Find the lines in the records that carry the word "agent". Copy each one.

BEGIN Records to process

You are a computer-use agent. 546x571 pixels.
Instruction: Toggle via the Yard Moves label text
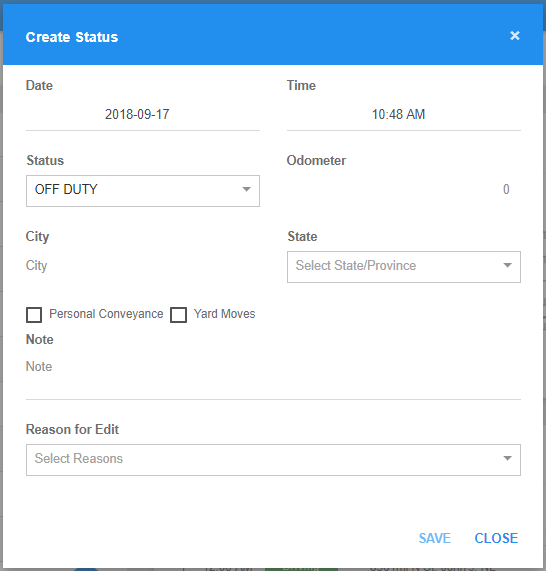point(224,314)
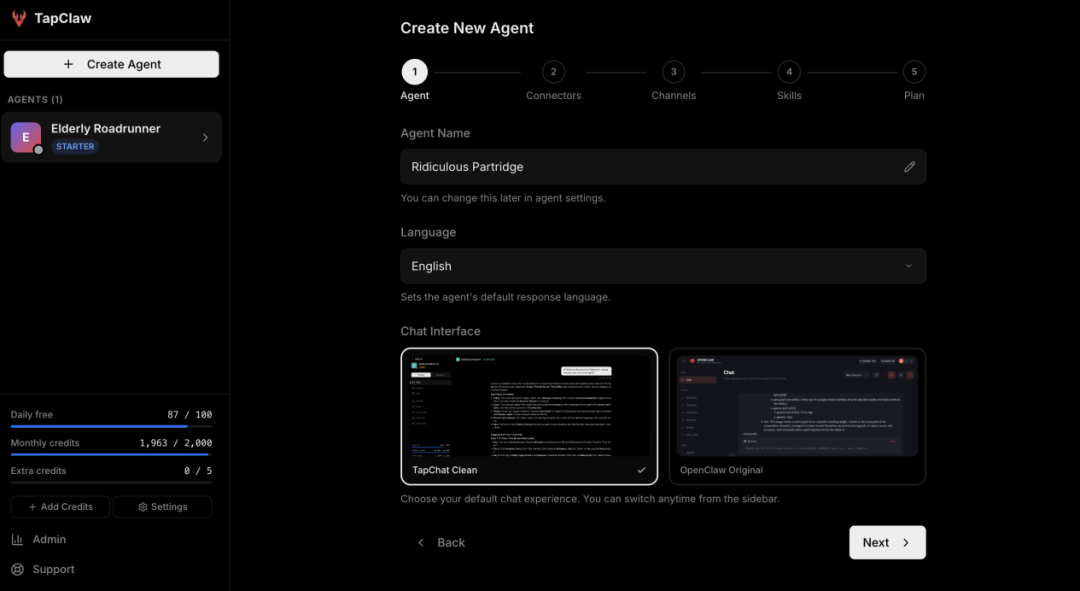
Task: Click the dropdown arrow in Language field
Action: coord(908,266)
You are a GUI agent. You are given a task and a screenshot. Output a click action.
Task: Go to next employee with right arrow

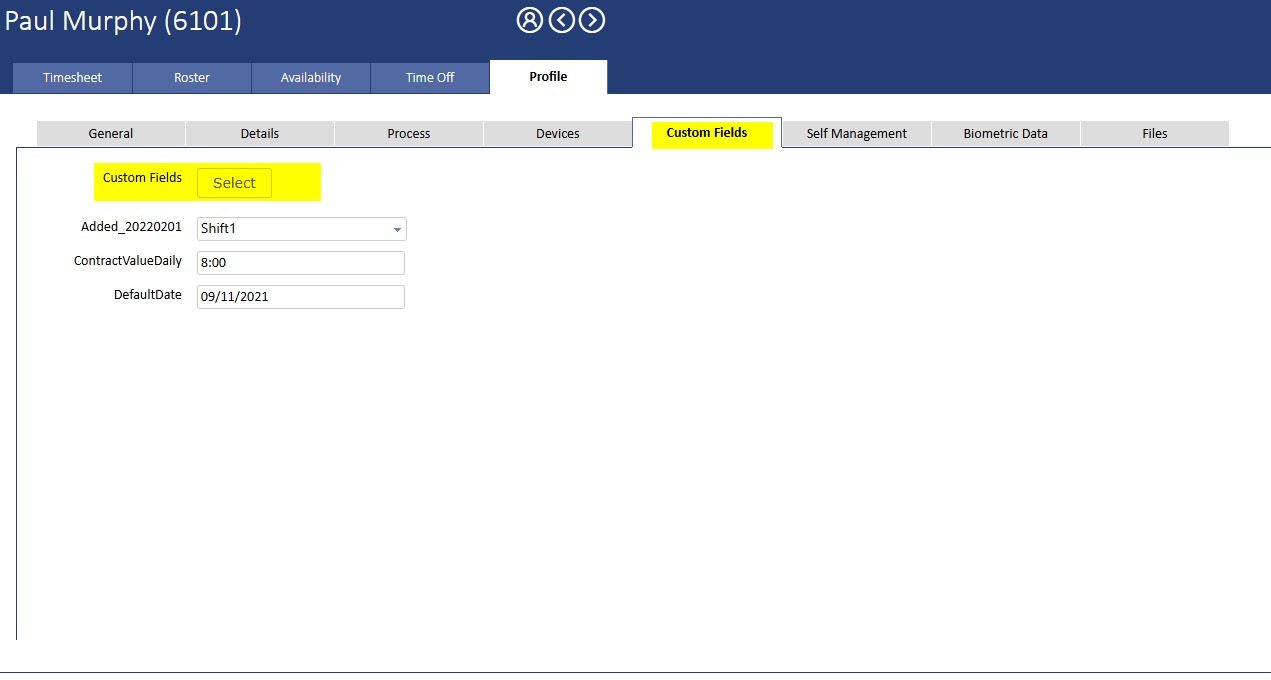click(x=592, y=20)
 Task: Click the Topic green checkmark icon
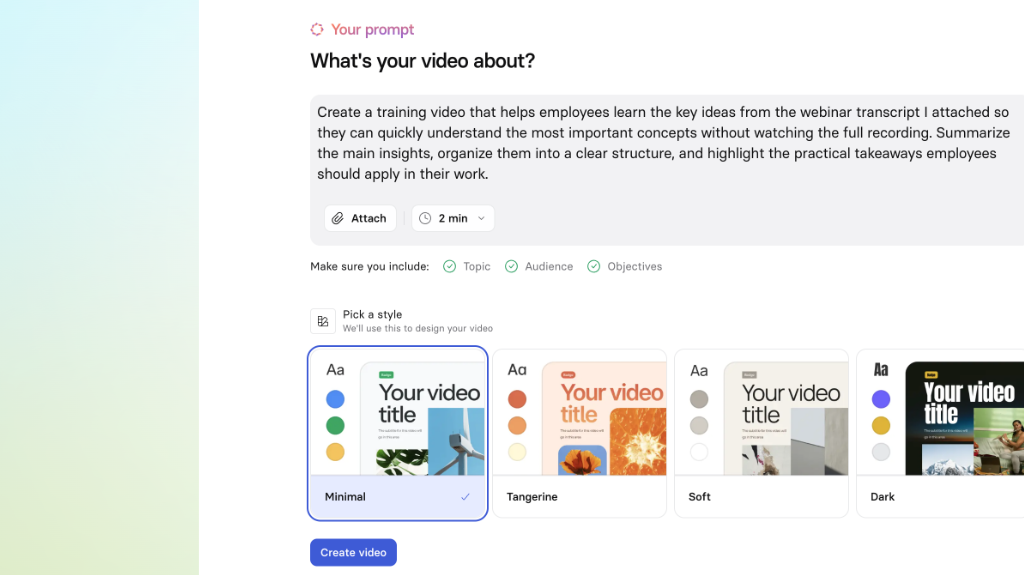click(x=449, y=266)
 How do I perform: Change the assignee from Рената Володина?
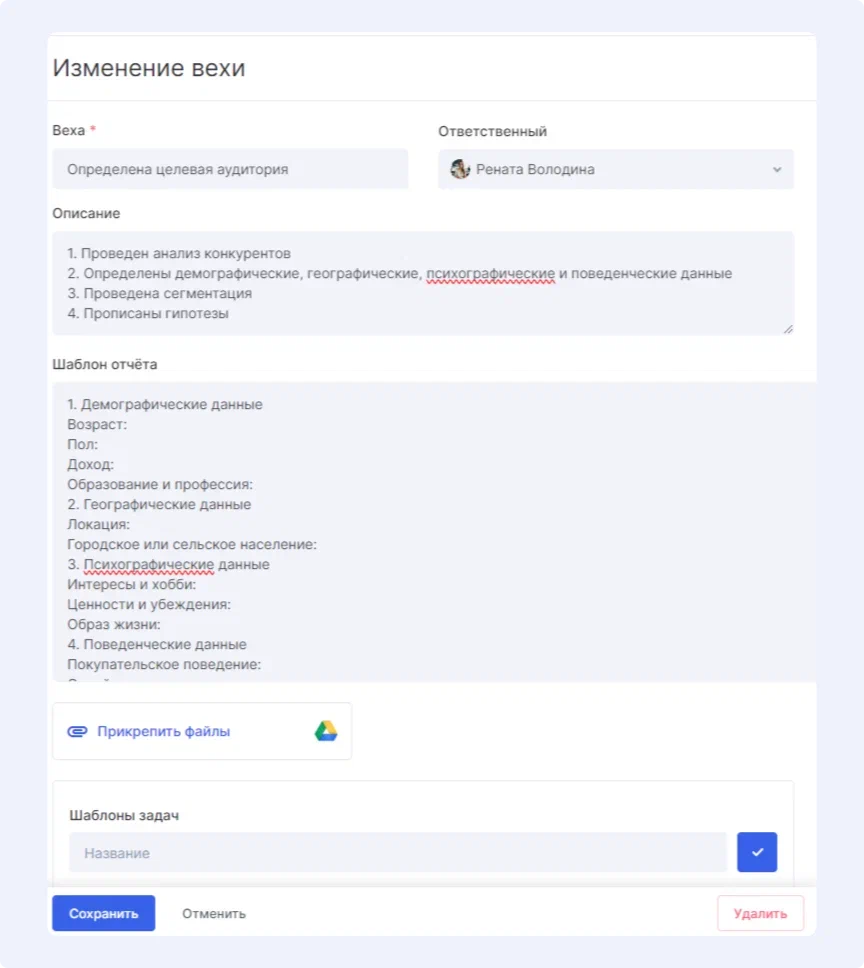pyautogui.click(x=615, y=169)
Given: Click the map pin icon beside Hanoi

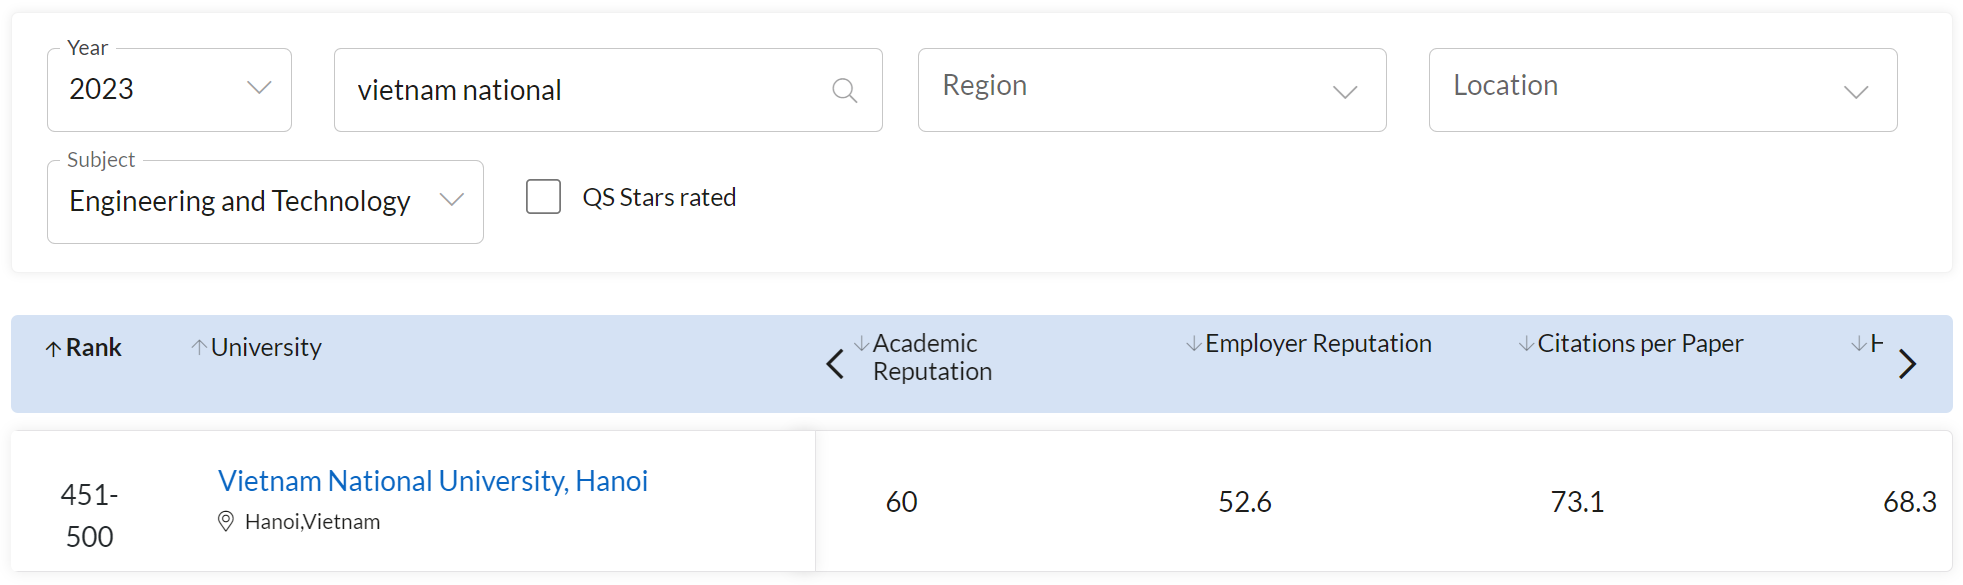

END Records to process

▶ [Task answer]:
You are a computer-use agent. 546x571 pixels.
You are a GUI agent. You are given a task and a screenshot. Output a click action.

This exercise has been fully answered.